Category Archives: papers

thinking about ‘sentiment analysis’

I just got off the phone with a researcher this morning who is interested in looking at sentiment analysis on a corpus of fiction, specifically by having some native speakers of Japanese (I think) tag adjectives as positive or negative, then look at the overall shape of the corpus with those tags in mind.

A while back, I wrote a paper about geoparsing and sentiment analysis for a class, describing a project I worked on. Talking to this researcher made me think back to this project – which I’m actually currently trying to rewrite in Python and then make work on some Japanese, rather than Victorian English, texts – and my own definition of sentiment analysis for humanistic inquiry.*

How is my definition of sentiment analysis different? How about I start with the methodology? What I did was look for salient adjectives, which I searched for by looking at most “salient” nouns (not necessarily the most frequent, but I need to refine my heuristics) and then the adjectives that appeared next to them. I also used Wordnet to look for words related to these adjectives and nouns to expand my search beyond just those specific words to ones with similar meaning that I might have missed (in particular, I looked at hypernyms (broader terms) and synonyms of nouns, and synonyms of adjectives).

My method of sentiment analysis ends up looking more like automatic summarization than a positive-negative sentiment analysis we more frequently encounter, even in humanistic work such as Matt Jockers’s recent research. I argue, of course, that my method is somewhat more meaningful. I consider all adjectives to be sentiment words, because they carry subjective judgment (even something that’s kind of green might be described by someone else as also kind of blue). And I’m more interested in the character of subjective judgment than whether it should be able to be considered ‘objectively’ as positive or negative (something I don’t think is really possible in humanistic inquiry, and even in business applications). In other words, if we have to pick out the most representative feelings of people about what they’re experiencing, what are they feeling about that experience?
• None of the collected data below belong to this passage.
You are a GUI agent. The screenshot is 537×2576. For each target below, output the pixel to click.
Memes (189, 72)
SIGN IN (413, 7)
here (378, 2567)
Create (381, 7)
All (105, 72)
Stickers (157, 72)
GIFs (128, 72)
After all, can you really say that weather is good or bad, that there being a lot of farm fields is good or bad? I looked at 19th-century British women’s travel narratives of “exotic” places, and I found that their sentiment was often just observations about trains and the landscape and the people. They didn’t talk about whether they were feeling positively or negatively about those things; rather, they gave us their subjective judgment of what those things were like.

My take on sentiment analysis, then, is clearly that we need to introduce human judgment to the end of the process, perhaps gathering these representative phrases and adjectives (I lean toward phrases or even whole sentences) and then deciding what we can about them. I don’t even think a human interlocutor could put down a verdict of positive or negative on these observations and judgments – sentiments – that the women had about their experiences and environments. If not even a human could do it, and humans write and train the algorithms, how can the computer do it?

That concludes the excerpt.